Electronics and machinery don’t make headlines. They move numbers.
Jefferies highlights these segments as key import lines and major beneficiaries of deeper supply chain integration. Electronics account for 25% of India’s imports from the EU. Machinery adds another 20%.
This matters for India’s manufacturing ambitions.
Lower tariffs and smoother trade flows reduce input costs. They also improve reliability. That’s critical when companies are diversifying away from China and building alternative supply networks.
Then there’s aviation, sitting adjacent to this theme.
Basic customs duty on aircraft and parts currently ranges from 2.5% to 10%. An FTA could push that lower. The 5% IGST on aviation imports is mostly creditable, so customs duty is where the real relief sits.
Lower costs ripple through airlines, leasing, maintenance, and eventually ticket pricing. Not dramatic. Just meaningful.
Pharma is different.
India already enjoys zero or near-zero tariffs on most pharmaceutical exports to the EU. So no, this isn’t about headline duty cuts.
The friction is regulatory.
Indian pharma companies face additional compliance requirements to access the EU market. Inspections. Documentation. Approvals that move slowly and cost money.
Jefferies suggests the real upside here lies in easing these non-tariff barriers. Mutual recognition. Streamlined approvals. Fewer redundant hoops.
If the India-EU trade deal delivers even incremental progress on this front, it’s a quiet catalyst for pharma stocks. Not flashy. But durable.
Not everything is rosy.
The EU’s Carbon Border Adjustment Mechanism is coming. Jefferies sees little scope for dilution. Indian exporters will have to adapt. Period.

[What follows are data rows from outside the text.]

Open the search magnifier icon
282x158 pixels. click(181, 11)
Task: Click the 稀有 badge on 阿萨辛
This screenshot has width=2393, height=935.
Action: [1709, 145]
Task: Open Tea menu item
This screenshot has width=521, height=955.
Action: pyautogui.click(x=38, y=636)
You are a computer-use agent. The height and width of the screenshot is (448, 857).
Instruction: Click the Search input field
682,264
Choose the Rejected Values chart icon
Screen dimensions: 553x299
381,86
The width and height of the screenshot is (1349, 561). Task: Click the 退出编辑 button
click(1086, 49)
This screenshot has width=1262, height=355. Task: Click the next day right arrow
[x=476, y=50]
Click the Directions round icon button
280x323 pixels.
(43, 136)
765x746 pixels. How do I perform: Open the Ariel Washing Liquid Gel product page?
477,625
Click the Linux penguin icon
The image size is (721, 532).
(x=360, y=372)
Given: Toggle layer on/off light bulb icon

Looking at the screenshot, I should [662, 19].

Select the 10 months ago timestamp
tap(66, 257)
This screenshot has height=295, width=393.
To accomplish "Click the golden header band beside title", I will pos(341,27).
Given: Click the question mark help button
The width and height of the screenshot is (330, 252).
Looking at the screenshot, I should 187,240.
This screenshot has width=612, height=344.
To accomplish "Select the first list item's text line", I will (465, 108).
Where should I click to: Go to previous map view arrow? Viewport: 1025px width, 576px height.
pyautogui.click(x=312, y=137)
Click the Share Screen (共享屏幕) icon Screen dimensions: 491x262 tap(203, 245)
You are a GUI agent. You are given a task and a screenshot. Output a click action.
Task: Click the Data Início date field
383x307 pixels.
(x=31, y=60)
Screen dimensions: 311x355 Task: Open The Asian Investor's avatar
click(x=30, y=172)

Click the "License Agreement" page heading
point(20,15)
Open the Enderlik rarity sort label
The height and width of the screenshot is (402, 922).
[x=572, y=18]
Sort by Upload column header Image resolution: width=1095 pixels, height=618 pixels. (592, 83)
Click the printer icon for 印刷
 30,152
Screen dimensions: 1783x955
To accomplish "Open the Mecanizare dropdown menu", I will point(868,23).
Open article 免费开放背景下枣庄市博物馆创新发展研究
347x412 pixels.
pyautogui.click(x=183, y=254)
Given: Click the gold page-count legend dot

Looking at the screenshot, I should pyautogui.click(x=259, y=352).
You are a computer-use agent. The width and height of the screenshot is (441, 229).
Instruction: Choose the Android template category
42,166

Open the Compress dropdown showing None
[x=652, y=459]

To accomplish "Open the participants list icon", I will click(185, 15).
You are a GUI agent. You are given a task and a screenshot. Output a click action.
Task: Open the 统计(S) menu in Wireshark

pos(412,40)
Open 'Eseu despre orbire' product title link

Services, though, are a brighter spot.
India is expected to push hard for easier movement of professionals, better visa access, and smoother services exports. Technology and medical professionals are front and centre here.
In return, the EU may seek greater access to India’s financial and legal services sectors. This mirrors the give-and-take seen in India’s recent FTA with the UK.
Some segments will feel more competition. Wines and spirits. Light engineering. That’s the trade-off.
India’s exports to the EU are currently led by petroleum products at 17%, pharma and chemicals at 15%, electronic goods at 11%, textiles at 10%, and machinery at 10%.
Jefferies’ base case is pragmatic. The India-EU trade deal won’t radically alter this mix overnight. It will lock it in. Then gradually accelerate it.
That’s how serious trade agreements work. Slow burn. Compounding benefits.
There’s also a strategic kicker. A successful India-EU pact raises the probability of future deals, including a potential India-US agreement using a similar template.
Not guaranteed. But the direction is clear.